- BasicVSR++Light Description
- Model-architecture
- Tasks
- Datasets
- Environmental requirements
- Performance
A recurrent structure is a popular framework choice for the task of video super-resolution. The state-of-the-art method BasicVSR adopts bidirectional propagation with feature alignment to effectively exploit information from the entire input video. In this study, we redesign BasicVSR by proposing second-order grid propagation and flow-guided deformable alignment. We show that by empowering the recurrent framework with the enhanced propagation and alignment, one can exploit spatiotemporal information across misaligned video frames more effectively. The new components lead to an improved performance under a similar computational constraint. In particular, our model BasicVSR++ surpasses BasicVSR by 0.82 dB in PSNR with similar number of parameters. In addition to video super-resolution, BasicVSR++ generalizes well to other video restoration tasks such as compressed video enhancement.
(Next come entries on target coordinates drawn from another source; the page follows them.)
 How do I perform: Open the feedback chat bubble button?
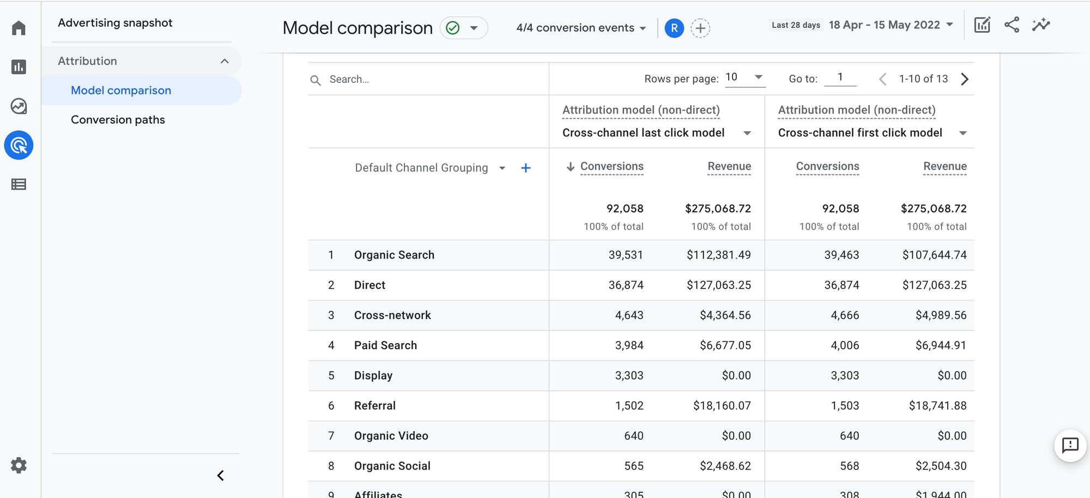coord(1070,446)
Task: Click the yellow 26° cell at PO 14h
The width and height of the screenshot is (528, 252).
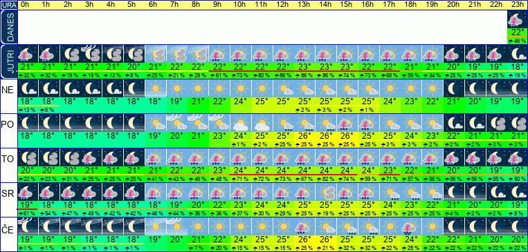Action: point(326,136)
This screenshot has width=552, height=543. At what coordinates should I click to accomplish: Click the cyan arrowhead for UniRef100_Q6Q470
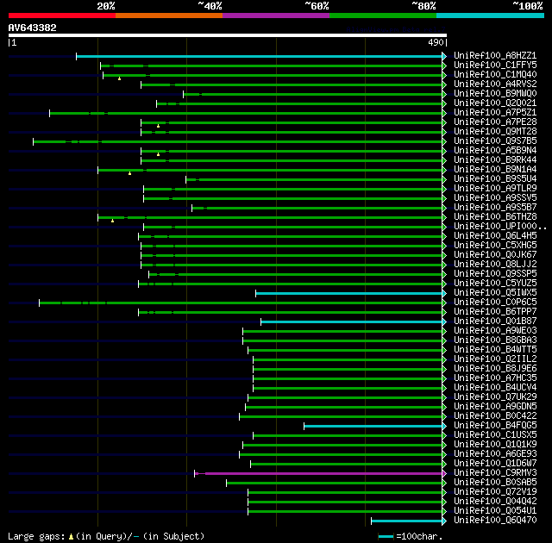pos(444,521)
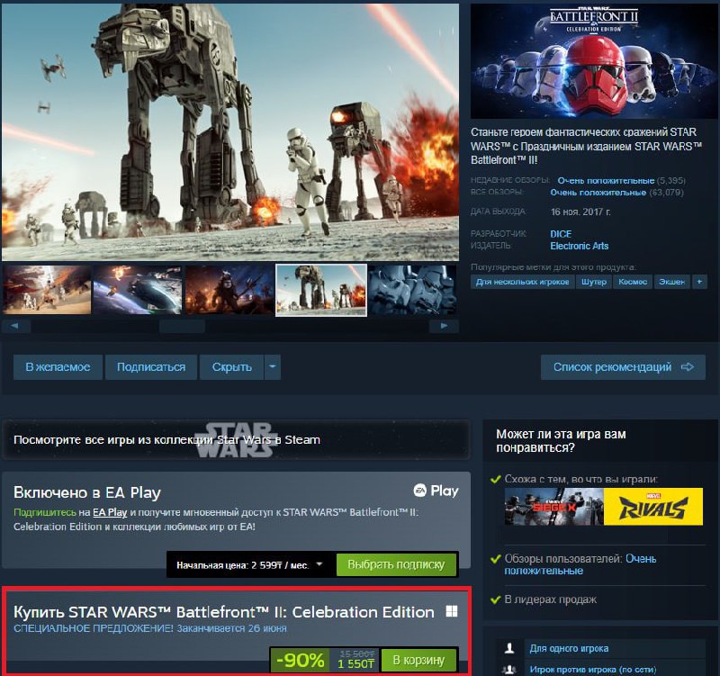Add the game to wishlist via В желаемое
The height and width of the screenshot is (676, 720).
(x=58, y=367)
Paper: BasicVSR++: Improving Video Super-Resolution with Enhanced Propagation and Alignment.
This is a lightweight implementation of the BasicVSR++ model with the following optimizations for MindSpore:
- SPyNet is excluded
- Deformable convolutions replaced by 5 residual blocks.
This model is used for the following tasks:
- Video Super-Resolution (VSR)
- Video Denoise (VDN)
- Video Deblur (VDB)
- Video Enhancement (VE)
This work uses the Vimeo90K dataset. Download link.
Oficially the datasets consists of high-resolution ground truth samples.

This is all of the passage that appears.